Work task »
Look below for the line containing "Click the heart reaction icon"; from there, print each line exactly up to and including the line containing "Click the red monitor tray icon", and stop.

The input »
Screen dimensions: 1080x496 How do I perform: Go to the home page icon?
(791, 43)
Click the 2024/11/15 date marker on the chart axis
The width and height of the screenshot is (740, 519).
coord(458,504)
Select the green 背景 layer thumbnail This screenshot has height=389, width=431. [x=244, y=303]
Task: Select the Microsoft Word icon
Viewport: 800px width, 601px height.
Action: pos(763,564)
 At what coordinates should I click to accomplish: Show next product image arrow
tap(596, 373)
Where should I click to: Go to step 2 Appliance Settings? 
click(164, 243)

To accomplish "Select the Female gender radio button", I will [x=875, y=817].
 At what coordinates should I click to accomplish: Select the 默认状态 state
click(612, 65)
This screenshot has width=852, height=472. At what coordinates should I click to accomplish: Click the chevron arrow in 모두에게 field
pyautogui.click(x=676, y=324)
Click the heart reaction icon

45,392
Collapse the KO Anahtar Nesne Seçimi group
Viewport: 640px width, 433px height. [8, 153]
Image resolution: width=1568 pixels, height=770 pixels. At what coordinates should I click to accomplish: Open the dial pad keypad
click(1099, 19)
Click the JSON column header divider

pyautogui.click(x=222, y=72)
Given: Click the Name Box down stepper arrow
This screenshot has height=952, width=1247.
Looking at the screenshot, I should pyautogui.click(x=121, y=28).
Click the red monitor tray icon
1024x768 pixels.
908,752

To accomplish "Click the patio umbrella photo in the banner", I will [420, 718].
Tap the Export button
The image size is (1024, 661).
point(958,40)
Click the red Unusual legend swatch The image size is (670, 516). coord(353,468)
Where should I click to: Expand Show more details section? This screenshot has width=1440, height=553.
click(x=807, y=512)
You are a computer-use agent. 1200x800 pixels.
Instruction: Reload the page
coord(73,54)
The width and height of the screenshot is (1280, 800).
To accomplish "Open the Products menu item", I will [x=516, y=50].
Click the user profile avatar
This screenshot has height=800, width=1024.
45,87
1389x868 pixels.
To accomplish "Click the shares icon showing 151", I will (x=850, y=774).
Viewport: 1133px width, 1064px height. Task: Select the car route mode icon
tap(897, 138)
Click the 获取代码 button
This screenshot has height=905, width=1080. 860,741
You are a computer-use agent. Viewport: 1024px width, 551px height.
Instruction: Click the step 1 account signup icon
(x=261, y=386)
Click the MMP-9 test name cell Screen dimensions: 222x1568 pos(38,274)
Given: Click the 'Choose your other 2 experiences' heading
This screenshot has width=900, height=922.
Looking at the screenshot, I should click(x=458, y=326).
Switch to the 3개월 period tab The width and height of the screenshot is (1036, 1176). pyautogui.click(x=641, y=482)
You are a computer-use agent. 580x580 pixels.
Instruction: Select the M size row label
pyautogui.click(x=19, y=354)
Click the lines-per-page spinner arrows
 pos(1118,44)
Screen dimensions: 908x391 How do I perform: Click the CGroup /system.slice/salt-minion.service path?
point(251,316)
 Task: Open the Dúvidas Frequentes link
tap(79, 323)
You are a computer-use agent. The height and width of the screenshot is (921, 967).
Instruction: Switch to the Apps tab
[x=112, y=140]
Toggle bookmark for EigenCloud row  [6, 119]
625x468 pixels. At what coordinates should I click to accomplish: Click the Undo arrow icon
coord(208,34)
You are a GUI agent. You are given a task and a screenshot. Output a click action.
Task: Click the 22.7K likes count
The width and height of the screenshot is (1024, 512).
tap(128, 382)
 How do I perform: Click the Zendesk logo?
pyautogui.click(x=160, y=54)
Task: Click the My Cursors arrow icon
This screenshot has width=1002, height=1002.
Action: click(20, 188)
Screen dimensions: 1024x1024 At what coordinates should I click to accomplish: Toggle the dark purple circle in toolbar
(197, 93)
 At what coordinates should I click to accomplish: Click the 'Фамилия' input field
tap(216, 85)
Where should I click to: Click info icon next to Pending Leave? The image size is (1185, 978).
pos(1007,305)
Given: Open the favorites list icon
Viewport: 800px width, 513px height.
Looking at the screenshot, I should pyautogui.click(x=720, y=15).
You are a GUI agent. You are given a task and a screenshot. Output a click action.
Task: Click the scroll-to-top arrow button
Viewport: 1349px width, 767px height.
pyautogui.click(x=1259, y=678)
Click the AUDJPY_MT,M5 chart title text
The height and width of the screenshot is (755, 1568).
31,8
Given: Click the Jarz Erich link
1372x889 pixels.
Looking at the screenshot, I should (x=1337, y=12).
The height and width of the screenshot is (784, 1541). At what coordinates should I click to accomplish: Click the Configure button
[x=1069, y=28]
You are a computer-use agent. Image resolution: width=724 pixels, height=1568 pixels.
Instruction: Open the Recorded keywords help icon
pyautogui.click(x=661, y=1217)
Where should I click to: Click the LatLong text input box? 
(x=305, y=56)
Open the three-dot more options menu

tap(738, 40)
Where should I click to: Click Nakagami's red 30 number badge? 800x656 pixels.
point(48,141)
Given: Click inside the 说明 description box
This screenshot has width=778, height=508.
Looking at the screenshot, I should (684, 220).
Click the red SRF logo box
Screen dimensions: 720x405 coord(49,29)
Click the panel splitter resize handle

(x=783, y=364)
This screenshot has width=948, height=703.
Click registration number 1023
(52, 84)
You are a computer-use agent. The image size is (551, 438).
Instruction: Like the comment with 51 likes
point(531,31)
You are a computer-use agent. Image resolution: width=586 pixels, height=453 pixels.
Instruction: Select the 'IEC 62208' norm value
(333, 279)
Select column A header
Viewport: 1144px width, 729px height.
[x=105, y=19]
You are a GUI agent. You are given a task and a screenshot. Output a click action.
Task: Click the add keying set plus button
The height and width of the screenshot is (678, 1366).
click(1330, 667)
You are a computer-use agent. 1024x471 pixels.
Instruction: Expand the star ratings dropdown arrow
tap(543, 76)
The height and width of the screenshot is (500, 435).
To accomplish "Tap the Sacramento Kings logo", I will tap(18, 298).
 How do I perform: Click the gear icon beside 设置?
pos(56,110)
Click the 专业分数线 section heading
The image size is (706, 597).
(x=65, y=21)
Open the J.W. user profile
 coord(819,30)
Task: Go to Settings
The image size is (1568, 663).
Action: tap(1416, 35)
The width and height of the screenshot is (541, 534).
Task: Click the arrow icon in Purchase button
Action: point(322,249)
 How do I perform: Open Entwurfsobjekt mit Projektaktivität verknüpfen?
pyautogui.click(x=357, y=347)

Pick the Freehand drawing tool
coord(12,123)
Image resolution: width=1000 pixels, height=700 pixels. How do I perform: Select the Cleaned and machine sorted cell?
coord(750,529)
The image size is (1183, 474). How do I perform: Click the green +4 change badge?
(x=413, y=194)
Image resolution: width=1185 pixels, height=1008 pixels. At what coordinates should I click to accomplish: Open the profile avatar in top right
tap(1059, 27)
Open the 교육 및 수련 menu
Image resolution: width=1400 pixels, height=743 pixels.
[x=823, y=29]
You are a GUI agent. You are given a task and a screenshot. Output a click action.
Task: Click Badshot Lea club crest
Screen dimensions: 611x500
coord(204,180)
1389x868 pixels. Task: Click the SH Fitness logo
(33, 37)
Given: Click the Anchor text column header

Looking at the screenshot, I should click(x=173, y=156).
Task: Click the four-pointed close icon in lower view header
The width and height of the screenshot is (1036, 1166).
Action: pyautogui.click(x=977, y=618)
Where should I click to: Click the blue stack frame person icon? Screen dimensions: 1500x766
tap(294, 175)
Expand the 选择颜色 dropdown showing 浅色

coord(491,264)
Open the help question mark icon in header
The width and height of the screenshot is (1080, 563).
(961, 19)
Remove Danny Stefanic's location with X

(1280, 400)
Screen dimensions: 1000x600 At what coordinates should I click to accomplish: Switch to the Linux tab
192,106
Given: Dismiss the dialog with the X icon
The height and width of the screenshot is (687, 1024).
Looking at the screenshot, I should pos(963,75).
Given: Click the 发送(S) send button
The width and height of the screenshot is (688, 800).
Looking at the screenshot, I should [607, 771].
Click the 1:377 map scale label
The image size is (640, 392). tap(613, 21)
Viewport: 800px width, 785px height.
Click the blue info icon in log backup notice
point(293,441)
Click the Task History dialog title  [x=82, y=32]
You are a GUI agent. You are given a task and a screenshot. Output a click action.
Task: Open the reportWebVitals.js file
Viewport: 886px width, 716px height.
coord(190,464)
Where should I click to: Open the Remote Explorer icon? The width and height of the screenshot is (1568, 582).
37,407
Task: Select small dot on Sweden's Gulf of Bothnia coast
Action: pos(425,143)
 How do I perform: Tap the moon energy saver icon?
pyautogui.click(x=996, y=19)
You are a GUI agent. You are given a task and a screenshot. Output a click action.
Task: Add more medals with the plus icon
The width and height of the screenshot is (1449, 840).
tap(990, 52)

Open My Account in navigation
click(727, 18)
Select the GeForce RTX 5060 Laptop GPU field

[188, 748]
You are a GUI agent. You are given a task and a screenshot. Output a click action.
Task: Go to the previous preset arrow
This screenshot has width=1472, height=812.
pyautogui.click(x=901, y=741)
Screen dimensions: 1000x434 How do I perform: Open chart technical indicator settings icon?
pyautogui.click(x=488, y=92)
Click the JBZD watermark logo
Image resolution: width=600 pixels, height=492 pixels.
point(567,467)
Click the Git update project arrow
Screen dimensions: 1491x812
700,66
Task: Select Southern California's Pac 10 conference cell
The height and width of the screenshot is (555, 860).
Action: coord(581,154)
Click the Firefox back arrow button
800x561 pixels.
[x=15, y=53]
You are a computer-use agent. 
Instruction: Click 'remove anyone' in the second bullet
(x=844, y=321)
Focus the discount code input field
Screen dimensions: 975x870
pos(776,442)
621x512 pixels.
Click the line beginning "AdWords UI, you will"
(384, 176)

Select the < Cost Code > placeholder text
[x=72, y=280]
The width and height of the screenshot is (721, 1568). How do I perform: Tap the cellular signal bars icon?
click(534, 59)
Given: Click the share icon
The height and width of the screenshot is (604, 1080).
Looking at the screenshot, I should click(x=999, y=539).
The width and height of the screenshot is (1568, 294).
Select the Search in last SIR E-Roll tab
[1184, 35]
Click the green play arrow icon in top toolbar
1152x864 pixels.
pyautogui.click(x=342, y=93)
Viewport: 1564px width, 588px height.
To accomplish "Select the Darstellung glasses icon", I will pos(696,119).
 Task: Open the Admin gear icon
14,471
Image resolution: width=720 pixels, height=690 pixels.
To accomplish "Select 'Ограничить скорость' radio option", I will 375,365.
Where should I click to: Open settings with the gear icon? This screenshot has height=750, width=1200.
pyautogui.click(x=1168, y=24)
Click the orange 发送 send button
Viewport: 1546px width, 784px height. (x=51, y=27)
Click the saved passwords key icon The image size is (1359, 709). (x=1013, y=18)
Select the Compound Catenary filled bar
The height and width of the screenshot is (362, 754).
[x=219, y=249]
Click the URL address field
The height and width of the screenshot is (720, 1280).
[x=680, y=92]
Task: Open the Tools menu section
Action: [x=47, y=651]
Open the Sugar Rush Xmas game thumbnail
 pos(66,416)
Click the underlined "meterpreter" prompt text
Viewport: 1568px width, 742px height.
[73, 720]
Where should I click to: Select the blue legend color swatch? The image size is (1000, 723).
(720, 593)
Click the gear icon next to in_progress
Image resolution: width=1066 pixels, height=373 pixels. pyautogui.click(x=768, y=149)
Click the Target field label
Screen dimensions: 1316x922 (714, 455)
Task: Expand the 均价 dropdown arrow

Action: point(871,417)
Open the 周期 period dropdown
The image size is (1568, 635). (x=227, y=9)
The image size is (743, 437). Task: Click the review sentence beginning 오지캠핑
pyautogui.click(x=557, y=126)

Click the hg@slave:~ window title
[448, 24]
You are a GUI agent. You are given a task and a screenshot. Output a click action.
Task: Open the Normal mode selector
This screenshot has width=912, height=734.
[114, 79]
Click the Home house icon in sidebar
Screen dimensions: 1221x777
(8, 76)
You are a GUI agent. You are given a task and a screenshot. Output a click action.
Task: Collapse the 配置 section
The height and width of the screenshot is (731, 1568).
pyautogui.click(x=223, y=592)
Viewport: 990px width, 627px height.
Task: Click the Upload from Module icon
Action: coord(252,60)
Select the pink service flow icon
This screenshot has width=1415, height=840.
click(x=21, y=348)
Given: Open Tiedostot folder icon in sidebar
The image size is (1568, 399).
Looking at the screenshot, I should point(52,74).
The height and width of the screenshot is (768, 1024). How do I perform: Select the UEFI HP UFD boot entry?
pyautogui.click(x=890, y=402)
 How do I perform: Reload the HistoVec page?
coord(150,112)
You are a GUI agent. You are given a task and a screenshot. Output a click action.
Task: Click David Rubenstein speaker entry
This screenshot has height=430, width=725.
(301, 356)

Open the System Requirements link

Output of the task »
Click the heart reaction icon

45,392
Collapse the KO Anahtar Nesne Seçimi group
Viewport: 640px width, 433px height. [8, 153]
Image resolution: width=1568 pixels, height=770 pixels. At what coordinates should I click to accomplish: Open the dial pad keypad
click(1099, 19)
Click the JSON column header divider

pyautogui.click(x=222, y=72)
Given: Click the Name Box down stepper arrow
This screenshot has height=952, width=1247.
Looking at the screenshot, I should pyautogui.click(x=121, y=28).
Click the red monitor tray icon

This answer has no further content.